Data Discovery and Classification with Data Preview

Francesco Mantovani
3 min readNov 23, 2021

PROBLEM

Dirty Database

Make Marie Kondo explode at 3… 2… 1…
I’m currently working on a project that is a sort of spaghetti monster. On all sides.

The databases are 20–30 years old and have probably passed in the hands of multiple teams, they have been attached to multiple technologies; permissions were probably setup buy drunk cow-boys and as result every database developer passing by was free to create a table, drop a column and piss in the corner.

Do you know those TV realities were a cameraman visits people buried alive in a messy home. Think about these databases as something like that.

Because these databases are obviously full of sensible data I was assigned to the tedious task of apply Data Discovery and Classification to it.

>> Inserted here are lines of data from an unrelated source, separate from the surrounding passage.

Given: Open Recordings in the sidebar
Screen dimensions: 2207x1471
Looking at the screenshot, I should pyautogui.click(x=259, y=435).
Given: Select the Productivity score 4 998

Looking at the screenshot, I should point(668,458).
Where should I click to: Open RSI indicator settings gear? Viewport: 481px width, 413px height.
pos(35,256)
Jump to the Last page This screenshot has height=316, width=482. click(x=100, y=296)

For those who are not familiar with it, Data Discovery and Classification is a nice feature that was introduced on SSMS a few years ago. Microsoft for once made a quite nice and easy-to-use tool. You can fire it by doing right click on the database > Tasks > Data Discovery and Classification > Classify Data…

On AdventureWorks2019 this is the result:

Data-classification-wizard

That is impressive! How could have SSMS figured out what columns need to be classified?

By the column name.

If you fire up SQL Server Profiler and run the tool again you can catch the query that generated that classification and if you have a look at it you will see that the words it’s seeking are hardcoded:

Data Classification Match Columns

You can download a full copy of the query here: MatchingColumns

As you can see Microsoft was wise enough to add multiple languages but don’t think not even for a minute that this tool will make the work at your place. You have to work!

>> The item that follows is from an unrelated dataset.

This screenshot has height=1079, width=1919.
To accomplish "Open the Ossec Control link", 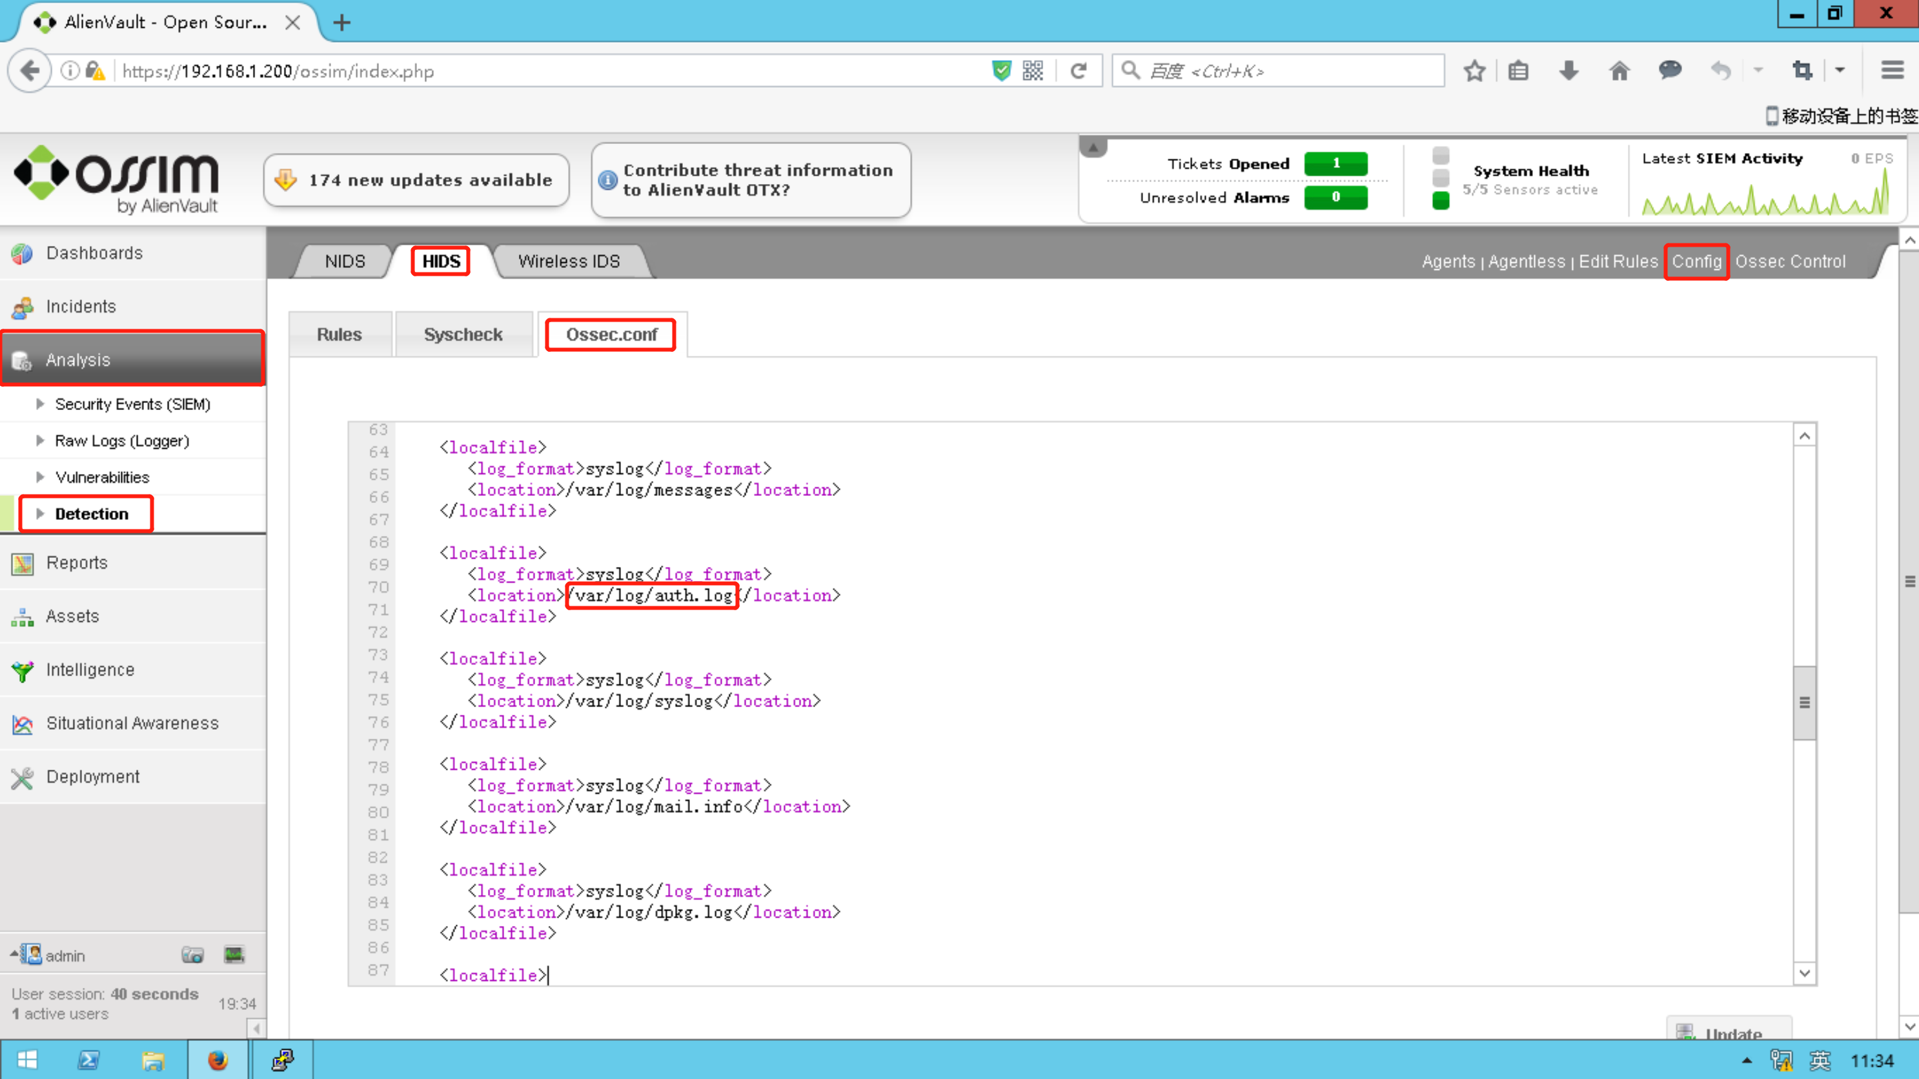I will (1790, 262).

You have to keep in mind that this tool might have caught 50% of the columns but you still need to:

— double check if the classification is correct

— find the other 50%.

In my case I had even more problems:

— The database columns are in multiple languages and they don’t really represent the data they contain

— Each database has more than 900 tables and because there is no data preview I had to run a SELECT * nearly a thousand time

I’ll rather drink bleach while poking my eye balls with a rusty fork than do that.

SOLUTION

This query will help you:

— List Schemas, Tables and Columns along with a preview of the data.

— Search for a specific Schemas, Table or Column name, or for a specific word mentioned inside the data.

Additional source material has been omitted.